▶ Description of the task:
Rewrite every line of the records from the line containing "Click the item description text box" through the line containing "Click the Реквизит column header", both included, raising each coordinate in the answers by 52. Leave the pictures out.

▶ Input for this task:
##############################

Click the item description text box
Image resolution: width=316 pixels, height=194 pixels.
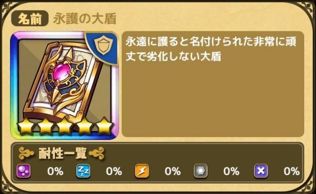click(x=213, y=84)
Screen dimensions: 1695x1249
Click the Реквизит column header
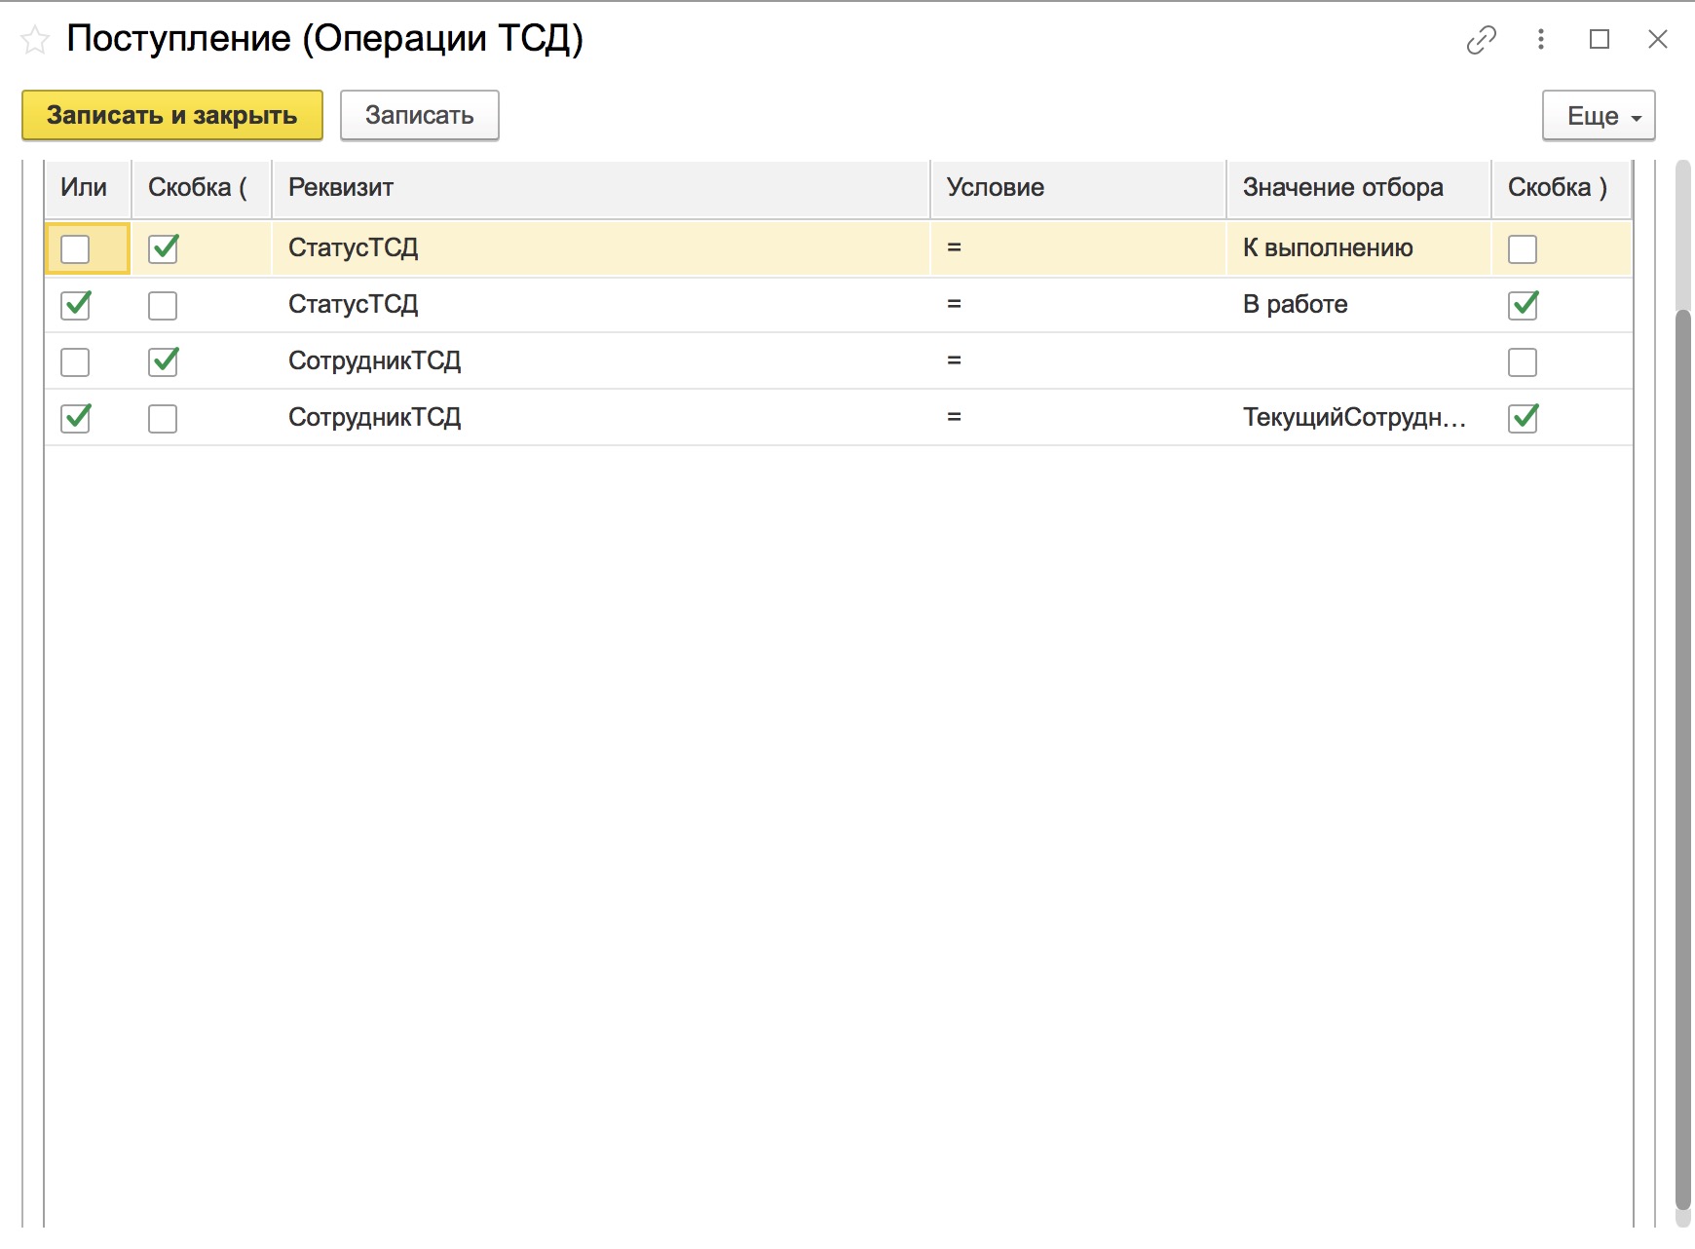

##############################

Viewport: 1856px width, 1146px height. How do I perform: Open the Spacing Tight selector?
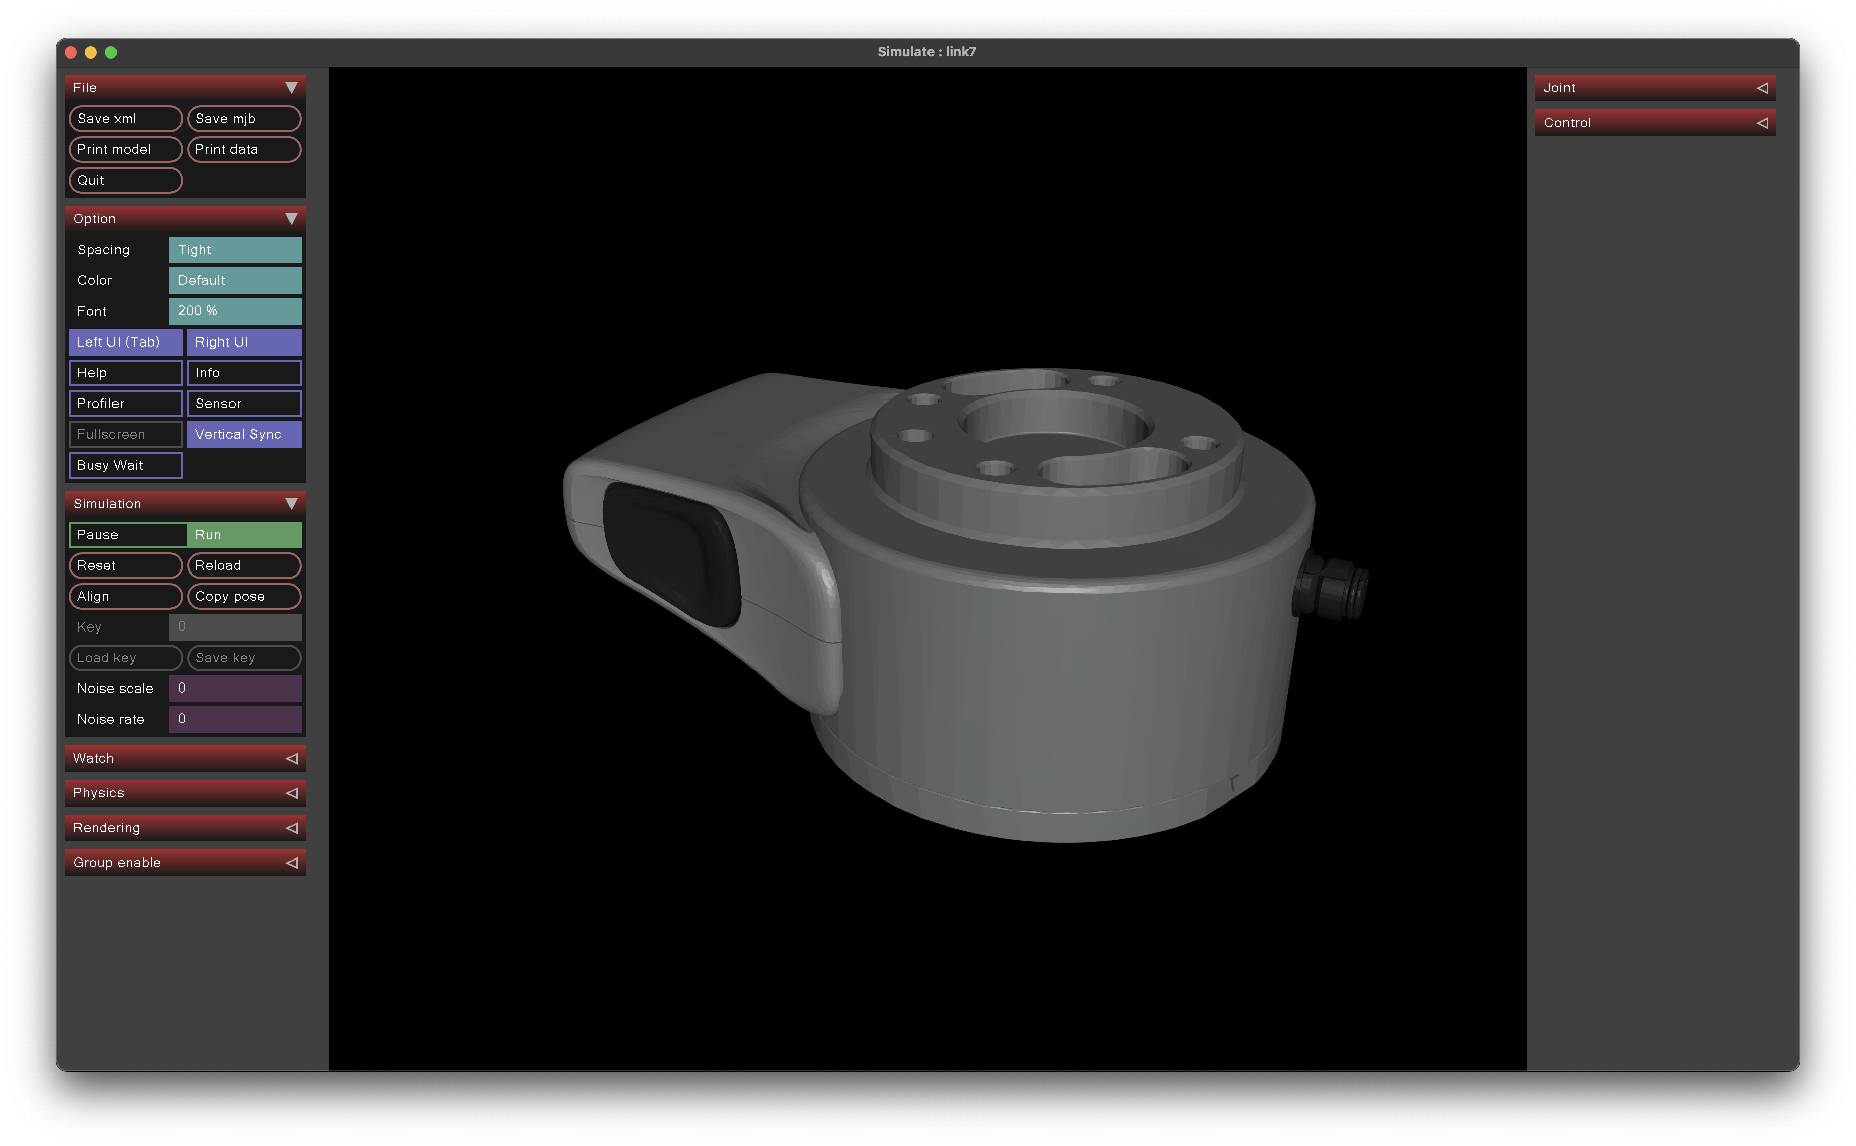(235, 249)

##############################

▶ Response:
Click the item description text box
Image resolution: width=316 pixels, height=194 pixels.
click(x=265, y=136)
Screen dimensions: 1695x1249
Click the Реквизит column header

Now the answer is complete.